» **Description of the task**: Reproduce the data between the line containing "You are a computer-use" and the line containing "[x=730, y=884]", inclusive, leaving out the pictures.

» **Data extract**:
------------------------------
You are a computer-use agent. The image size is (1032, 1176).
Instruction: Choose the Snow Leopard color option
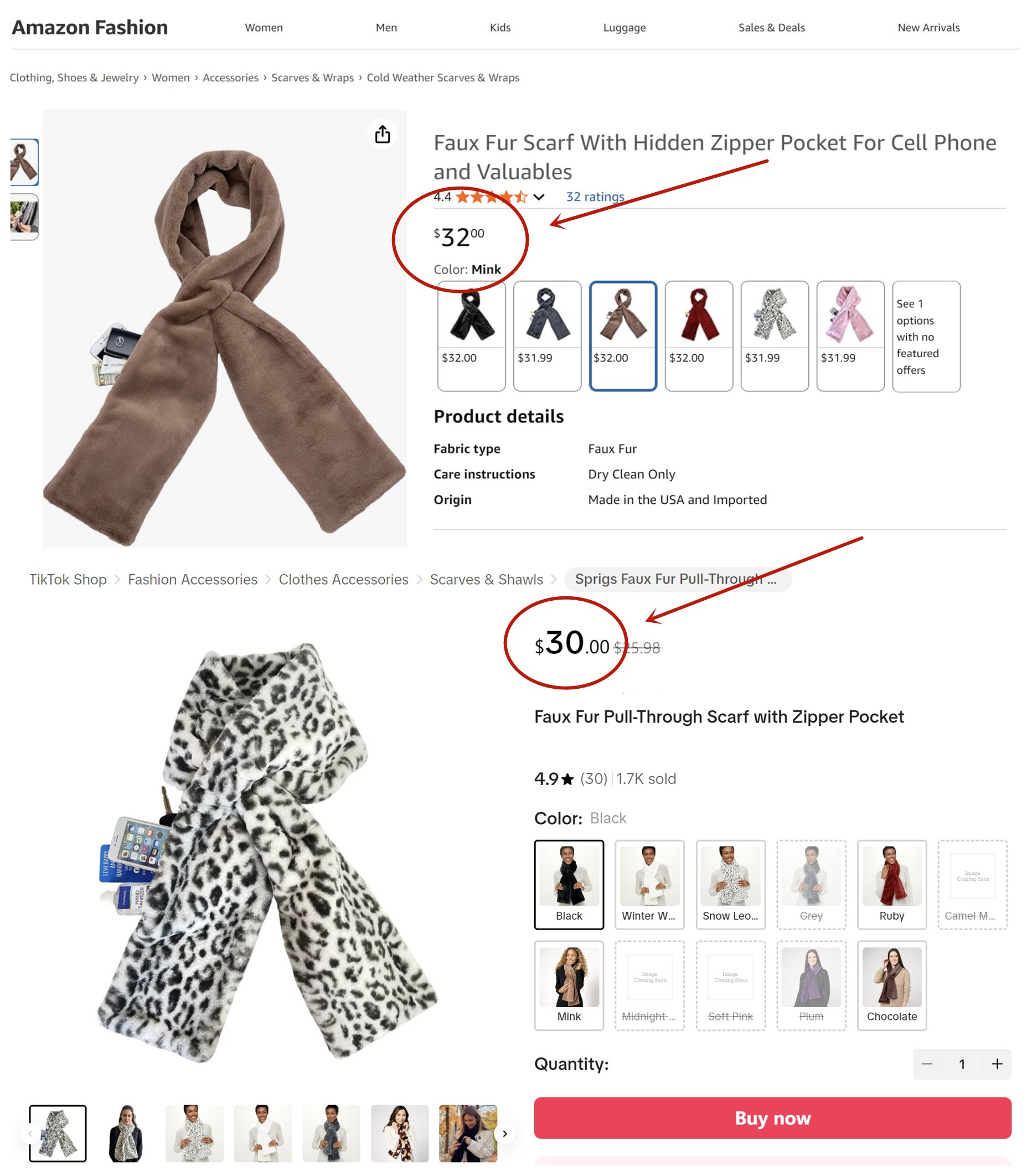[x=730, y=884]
------------------------------
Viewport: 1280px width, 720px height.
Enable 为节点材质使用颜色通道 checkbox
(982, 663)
------------------------------
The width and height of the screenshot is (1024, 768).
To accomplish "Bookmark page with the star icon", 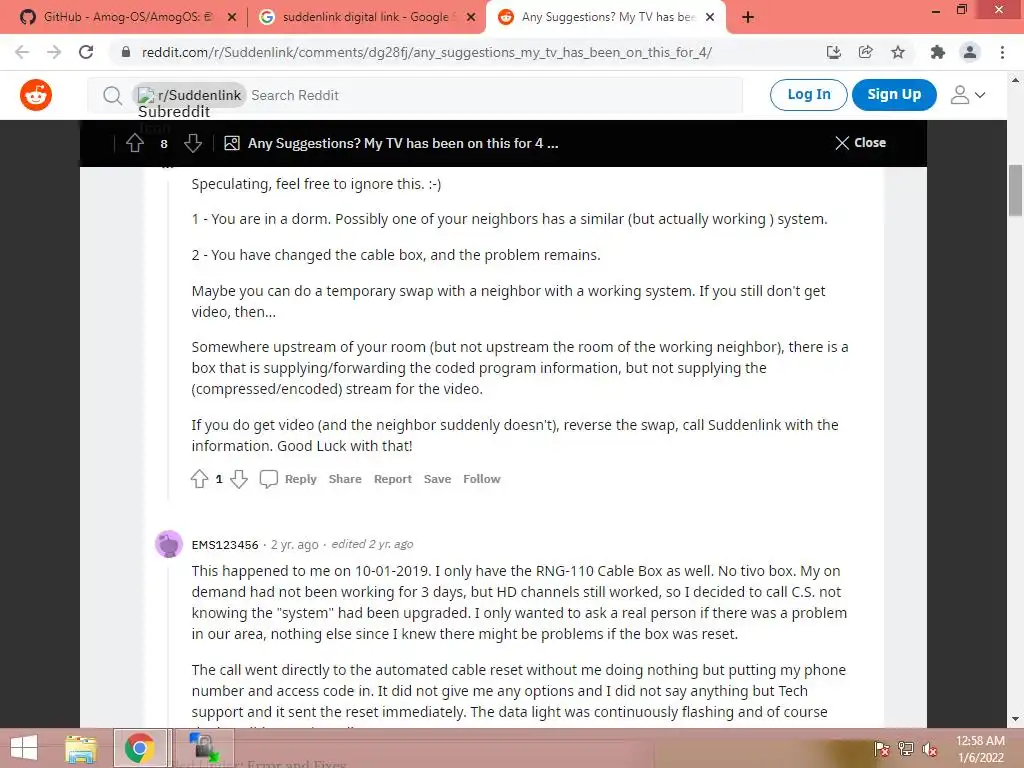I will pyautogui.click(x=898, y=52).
------------------------------
» **Answer to the problem**:
You are a computer-use agent. The image size is (1032, 1176).
Instruction: Choose the Snow Leopard color option
[x=730, y=884]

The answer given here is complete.